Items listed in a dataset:
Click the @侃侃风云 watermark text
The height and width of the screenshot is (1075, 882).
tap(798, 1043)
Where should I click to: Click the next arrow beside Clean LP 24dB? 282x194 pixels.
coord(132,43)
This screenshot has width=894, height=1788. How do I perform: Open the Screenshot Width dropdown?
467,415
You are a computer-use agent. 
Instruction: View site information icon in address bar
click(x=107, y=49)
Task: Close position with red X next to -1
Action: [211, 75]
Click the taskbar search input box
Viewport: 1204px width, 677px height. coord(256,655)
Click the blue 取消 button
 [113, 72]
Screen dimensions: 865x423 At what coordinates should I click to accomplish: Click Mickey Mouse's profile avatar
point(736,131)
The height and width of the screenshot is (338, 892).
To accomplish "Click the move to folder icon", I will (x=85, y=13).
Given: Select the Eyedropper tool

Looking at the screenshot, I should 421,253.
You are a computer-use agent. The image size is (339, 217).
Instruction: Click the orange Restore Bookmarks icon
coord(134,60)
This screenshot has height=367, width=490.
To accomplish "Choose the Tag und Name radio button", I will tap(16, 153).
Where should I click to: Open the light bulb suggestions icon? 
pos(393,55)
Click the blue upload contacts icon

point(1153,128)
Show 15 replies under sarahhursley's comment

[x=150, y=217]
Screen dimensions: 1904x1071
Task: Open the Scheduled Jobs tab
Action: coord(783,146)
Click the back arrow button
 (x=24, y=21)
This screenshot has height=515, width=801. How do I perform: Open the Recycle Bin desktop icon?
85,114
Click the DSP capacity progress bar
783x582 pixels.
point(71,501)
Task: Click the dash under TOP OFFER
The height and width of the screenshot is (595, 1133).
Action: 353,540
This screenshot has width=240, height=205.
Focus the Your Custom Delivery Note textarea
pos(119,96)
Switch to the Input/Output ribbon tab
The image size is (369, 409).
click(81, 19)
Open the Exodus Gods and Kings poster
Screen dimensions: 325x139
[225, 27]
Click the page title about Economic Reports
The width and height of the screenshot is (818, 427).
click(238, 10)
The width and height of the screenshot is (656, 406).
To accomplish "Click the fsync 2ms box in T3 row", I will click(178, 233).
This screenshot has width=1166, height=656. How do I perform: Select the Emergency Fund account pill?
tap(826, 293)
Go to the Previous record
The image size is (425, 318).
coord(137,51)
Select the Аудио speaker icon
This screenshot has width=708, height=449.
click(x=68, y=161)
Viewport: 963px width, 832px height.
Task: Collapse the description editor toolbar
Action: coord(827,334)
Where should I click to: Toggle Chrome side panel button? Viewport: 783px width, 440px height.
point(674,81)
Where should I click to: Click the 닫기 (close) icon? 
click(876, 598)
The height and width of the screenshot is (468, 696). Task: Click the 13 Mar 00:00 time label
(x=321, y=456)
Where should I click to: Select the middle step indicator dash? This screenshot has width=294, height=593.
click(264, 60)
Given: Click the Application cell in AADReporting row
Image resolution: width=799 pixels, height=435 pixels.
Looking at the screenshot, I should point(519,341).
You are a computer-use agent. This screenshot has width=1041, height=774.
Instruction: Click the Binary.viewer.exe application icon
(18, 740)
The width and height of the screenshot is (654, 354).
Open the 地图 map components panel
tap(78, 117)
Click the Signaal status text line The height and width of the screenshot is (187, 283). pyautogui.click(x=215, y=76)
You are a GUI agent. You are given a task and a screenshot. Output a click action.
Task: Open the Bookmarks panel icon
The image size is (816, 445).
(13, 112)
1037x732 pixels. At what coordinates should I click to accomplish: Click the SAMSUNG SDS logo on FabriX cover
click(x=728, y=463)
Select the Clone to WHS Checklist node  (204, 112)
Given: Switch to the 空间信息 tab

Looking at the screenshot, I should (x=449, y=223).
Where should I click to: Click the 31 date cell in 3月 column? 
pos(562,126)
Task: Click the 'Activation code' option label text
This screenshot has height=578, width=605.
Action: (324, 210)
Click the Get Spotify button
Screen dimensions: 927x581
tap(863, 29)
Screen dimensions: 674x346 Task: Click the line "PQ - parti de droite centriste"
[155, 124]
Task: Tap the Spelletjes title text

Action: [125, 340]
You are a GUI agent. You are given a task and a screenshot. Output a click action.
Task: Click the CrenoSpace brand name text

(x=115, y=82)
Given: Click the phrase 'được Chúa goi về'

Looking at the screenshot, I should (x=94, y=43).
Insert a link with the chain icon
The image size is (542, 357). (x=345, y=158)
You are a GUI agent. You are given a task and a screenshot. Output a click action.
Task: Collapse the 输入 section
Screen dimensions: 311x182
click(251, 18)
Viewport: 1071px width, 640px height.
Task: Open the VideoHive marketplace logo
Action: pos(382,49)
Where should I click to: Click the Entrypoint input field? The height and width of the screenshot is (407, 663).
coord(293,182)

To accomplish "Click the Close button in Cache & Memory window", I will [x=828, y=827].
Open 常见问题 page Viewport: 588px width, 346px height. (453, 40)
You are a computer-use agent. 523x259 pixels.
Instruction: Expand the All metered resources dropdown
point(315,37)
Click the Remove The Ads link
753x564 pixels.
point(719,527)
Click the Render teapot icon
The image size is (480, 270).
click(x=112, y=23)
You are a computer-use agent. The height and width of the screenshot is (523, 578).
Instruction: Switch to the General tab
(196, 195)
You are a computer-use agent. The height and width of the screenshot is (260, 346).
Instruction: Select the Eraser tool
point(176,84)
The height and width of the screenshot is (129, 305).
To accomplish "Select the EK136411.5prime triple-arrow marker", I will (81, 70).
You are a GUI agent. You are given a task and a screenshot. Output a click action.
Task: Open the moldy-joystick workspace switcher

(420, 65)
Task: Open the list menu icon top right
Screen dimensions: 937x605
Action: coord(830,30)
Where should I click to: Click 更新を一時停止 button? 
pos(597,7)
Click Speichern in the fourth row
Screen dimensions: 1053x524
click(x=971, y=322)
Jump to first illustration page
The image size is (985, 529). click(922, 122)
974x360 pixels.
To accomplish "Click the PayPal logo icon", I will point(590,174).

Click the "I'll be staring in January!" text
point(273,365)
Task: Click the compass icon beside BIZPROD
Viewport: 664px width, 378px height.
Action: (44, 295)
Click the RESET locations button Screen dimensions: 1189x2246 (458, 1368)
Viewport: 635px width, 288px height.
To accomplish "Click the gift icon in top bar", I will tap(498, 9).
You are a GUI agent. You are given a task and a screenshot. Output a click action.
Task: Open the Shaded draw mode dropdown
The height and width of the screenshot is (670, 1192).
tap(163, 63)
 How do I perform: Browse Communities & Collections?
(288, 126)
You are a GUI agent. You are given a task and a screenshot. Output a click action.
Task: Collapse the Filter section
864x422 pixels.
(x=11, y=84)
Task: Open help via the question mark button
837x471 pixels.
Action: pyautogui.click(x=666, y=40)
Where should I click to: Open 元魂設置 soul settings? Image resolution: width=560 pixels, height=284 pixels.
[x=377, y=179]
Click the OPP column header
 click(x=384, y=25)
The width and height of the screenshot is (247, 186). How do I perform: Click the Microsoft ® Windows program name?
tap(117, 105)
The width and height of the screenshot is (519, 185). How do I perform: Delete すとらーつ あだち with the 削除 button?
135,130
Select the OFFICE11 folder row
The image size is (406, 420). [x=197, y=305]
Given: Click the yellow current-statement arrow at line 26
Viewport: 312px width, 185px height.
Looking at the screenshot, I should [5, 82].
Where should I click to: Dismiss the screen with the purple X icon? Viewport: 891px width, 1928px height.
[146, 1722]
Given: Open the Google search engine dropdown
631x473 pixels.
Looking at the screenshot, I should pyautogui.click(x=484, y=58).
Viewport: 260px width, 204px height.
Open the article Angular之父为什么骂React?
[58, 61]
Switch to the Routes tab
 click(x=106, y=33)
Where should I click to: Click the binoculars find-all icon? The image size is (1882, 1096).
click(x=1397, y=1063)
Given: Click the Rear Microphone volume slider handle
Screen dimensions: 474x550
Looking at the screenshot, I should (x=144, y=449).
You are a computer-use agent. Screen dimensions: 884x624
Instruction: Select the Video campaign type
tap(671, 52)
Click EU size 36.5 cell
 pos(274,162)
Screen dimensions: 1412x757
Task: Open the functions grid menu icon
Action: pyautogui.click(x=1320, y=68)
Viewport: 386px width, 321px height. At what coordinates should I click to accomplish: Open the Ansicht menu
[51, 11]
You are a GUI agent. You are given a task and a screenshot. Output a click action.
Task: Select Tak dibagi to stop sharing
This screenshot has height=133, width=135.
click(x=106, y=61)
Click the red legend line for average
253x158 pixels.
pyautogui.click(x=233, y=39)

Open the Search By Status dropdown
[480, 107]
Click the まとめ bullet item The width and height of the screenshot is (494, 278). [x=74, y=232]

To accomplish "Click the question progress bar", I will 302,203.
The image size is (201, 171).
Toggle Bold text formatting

(Task details): Write out, unchanged, the part of the lines that opens with the line containing "The width and height of the screenshot is (519, 185)." and closes with the line containing "tap(671, 52)", including both of those lines.

(Exercise response):
The width and height of the screenshot is (519, 185). How do I perform: Delete すとらーつ あだち with the 削除 button?
135,130
Select the OFFICE11 folder row
The image size is (406, 420). [x=197, y=305]
Given: Click the yellow current-statement arrow at line 26
Viewport: 312px width, 185px height.
Looking at the screenshot, I should [5, 82].
Where should I click to: Dismiss the screen with the purple X icon? Viewport: 891px width, 1928px height.
[146, 1722]
Given: Open the Google search engine dropdown
631x473 pixels.
Looking at the screenshot, I should pyautogui.click(x=484, y=58).
Viewport: 260px width, 204px height.
Open the article Angular之父为什么骂React?
[58, 61]
Switch to the Routes tab
 click(x=106, y=33)
Where should I click to: Click the binoculars find-all icon? The image size is (1882, 1096).
click(x=1397, y=1063)
Given: Click the Rear Microphone volume slider handle
Screen dimensions: 474x550
Looking at the screenshot, I should (x=144, y=449).
You are a computer-use agent. Screen dimensions: 884x624
Instruction: Select the Video campaign type
tap(671, 52)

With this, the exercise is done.